Alpha- and beta-adrenergic receptor (AR) protein expression is associated with poor clinical outcome in breast cancer: an immunohistochemical study

Breast cancer mortality is frequently associated with metastatic disease. Metastasis models have shown adrenoceptor (AR) stimulation induces cell migration which is inhibited by adrenoceptor antagonist drugs. We investigated adrenoceptor protein expression in clinical breast tumours and its association with disease progression and prognosis. Immunohistochemistry on tissue microarrays was used to characterise alpha 1b, alpha 2c and beta(2)2 adrenoceptor protein expression in operable breast tumours. Associations with tumour-relevant biological markers and clinical outcome were statistically assessed. Strong alpha 1b expression occurred in large high grade (P < 0.0001), HER2+ (P < 0.0001) or basal-like (CK5/6, P = 0.0005; CK14, P = 0.0001; EGFR, P = 0.003) cancers, showing increased proliferation (Mib1, P = 0.002), decreased apoptosis (Bcl2, P < 0.0001) and poor NPI membership (P = 0.001). alpha 1b expression correlated with poor cancer-specific survival (LR = 7.628, P = 0.022) and tumour recurrence (LR = 6.128, P = 0.047). Strong alpha 2c was over-expressed in high grade (P = 0.007), HER3+ (P = 0.002) and HER4+ (P < 0.0001) cancers with borderline increase in EGFR, p53 and MIB1 proteins, and inverse association with hormonal (PgR, P = 0.002) phenotype.

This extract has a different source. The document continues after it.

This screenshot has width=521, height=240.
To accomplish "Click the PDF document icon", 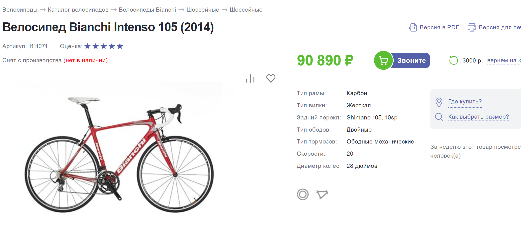I will [x=413, y=27].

In contrast, strong beta(2) expression occurred in small-size, luminal-like (ER+, P < 0.001) tumours of low grade (P < 0.001) and lymph node stage (P = 0.027) that showed poor prognosis when hormonal treatment was withheld. Adrenoceptors were not found to be independent predictors of clinical outcome. Alpha1b and alpha 2c AR is over-expressed in basal-like breast tumours of poor prognosis. Strong beta(2) adrenoceptor expression is seen in patients with a luminal (ER+) tumour phenotype and good prognosis, due to benefits derived from hormonal therapy. These findings suggest a possible role for targeted therapy using adrenoceptor antagonists.